Он ставит пирог на стол, крестится на образ, потом кланяется степенно Сонечке и уходит кухонной лестницей. Я думаю, смотря ему вслед, на его седые кудри: «нет, он не для огородов пришел поздравить, а из уважения». Мне стыдно, что его и чайком не угостили. А отец всегда, бывало, и поговорит с ним, и закусить пригласит. Я догоняю его на лестнице, ловлю за рукав и шепчу-путаюсь:
— Вы уж извините, Павел Ермолаич… не угостили вас чайком… и у нас папашенька… очень плохо… а то бы… — у меня перехватывает в горле.
Пал Ермолаич гладит меня по плечику и говорит ласково и грустно:
— Какие тут, сударь, угощения… разве я не понимаю. Когда папашенька здоров был, всегда я приходил проздравить. Как же болящего-то не почтить, да еще такого человека, как папенька! А ты, заботливый какой, ласковый, сударик… в папашеньку.
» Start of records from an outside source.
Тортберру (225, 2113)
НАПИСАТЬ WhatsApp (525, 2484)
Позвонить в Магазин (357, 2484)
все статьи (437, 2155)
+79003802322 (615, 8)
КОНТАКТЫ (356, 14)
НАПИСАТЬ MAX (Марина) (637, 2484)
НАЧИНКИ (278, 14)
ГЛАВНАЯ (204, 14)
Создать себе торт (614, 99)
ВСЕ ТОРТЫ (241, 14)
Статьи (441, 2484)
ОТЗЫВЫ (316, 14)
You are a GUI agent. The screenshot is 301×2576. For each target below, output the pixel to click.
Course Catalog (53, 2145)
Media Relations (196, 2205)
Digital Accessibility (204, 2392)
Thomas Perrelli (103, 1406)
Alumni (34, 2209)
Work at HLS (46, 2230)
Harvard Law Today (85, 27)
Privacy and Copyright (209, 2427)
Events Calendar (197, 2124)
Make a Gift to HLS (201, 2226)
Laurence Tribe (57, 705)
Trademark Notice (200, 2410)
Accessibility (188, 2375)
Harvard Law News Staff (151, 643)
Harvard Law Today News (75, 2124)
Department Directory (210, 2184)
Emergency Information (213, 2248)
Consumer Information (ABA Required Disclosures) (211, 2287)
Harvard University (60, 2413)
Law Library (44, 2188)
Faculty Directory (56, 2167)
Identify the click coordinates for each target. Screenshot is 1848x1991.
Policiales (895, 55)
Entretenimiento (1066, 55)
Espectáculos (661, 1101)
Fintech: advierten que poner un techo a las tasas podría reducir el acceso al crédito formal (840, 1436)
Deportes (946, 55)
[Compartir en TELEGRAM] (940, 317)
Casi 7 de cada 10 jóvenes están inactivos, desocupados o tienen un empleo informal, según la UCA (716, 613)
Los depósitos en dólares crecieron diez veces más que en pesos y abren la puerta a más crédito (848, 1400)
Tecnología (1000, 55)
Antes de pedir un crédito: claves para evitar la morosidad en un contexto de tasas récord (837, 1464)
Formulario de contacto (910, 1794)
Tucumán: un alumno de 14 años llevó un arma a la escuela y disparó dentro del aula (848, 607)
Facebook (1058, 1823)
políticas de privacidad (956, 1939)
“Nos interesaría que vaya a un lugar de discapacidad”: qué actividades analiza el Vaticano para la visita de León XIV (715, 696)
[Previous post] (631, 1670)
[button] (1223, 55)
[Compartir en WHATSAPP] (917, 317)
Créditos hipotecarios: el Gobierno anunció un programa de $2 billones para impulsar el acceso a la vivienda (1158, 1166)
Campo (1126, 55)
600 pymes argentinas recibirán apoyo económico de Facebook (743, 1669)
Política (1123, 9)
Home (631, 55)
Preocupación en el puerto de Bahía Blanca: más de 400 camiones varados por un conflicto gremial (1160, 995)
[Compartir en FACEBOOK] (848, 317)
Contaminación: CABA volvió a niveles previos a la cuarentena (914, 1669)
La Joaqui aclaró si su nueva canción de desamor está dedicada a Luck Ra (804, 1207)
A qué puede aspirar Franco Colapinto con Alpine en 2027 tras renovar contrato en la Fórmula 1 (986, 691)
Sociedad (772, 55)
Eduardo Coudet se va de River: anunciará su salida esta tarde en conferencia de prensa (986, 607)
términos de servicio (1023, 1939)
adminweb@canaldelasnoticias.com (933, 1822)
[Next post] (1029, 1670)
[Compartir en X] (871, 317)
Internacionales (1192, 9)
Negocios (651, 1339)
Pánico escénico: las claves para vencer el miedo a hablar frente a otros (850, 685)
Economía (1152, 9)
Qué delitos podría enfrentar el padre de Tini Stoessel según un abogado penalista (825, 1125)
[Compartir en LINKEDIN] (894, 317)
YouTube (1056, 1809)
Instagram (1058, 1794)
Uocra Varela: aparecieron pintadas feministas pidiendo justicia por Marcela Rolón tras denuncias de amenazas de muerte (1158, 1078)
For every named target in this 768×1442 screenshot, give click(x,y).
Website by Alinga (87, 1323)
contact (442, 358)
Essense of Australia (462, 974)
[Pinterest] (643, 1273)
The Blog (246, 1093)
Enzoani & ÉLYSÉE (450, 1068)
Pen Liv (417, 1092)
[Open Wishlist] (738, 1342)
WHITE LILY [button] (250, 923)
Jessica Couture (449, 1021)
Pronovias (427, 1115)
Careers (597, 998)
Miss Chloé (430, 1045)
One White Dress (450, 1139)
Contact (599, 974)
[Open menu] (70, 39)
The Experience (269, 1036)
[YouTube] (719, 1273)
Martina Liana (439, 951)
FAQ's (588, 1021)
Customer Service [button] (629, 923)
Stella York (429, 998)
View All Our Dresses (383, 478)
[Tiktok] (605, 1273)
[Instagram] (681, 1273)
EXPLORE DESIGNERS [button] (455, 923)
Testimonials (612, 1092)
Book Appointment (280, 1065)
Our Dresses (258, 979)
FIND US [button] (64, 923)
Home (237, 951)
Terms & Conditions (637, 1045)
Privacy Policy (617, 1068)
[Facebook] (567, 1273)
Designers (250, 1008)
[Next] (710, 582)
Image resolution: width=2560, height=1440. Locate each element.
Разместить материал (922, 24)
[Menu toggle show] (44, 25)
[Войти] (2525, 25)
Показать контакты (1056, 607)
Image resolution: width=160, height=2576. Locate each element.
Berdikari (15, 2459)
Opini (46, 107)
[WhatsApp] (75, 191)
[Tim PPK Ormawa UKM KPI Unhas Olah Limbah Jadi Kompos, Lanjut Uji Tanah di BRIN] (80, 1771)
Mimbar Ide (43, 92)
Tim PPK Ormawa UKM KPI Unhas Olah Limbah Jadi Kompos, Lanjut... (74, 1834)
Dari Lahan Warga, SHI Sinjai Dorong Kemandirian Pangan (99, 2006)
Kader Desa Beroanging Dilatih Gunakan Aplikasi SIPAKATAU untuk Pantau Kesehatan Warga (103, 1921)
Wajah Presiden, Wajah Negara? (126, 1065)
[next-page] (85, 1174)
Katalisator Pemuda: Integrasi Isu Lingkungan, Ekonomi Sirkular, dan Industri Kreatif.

Он гладит меня по голове, и я вижу, какие у него добрые глаза. Я бегу к Сонечке и говорю ей, какой Пал Ермолаич, и как он папашеньку жалеет.
— А ты… — «для огородов»!.. Он пришел болящего почтить… а пирог… для порядка!..
Сонечка очень добрая, все говорят — «сердечная»; но только она горячая, вспыльчивая, в папашевьку, и такая же отходчивая. Она сейчас же и раскаялась во грехе, крикнула:
— Знаю! знаю!.. дурная, злая!.. мальчишка даже казнит меня!..
Понятно, все мы расстроены, места не находим, кричим и злимся, не можем удержаться, — «горячки очень», все говорят. Я тоже много грешил тогда, даже крикнул Горкину, топая:
— Все сирот жалеют!.. О. Виктор сказал… нет, благочинный!.. «на сирот каждое сердце умягчается». Папашенька помирает… почему Бог нас не пожалеет, чуда не сотворит?!.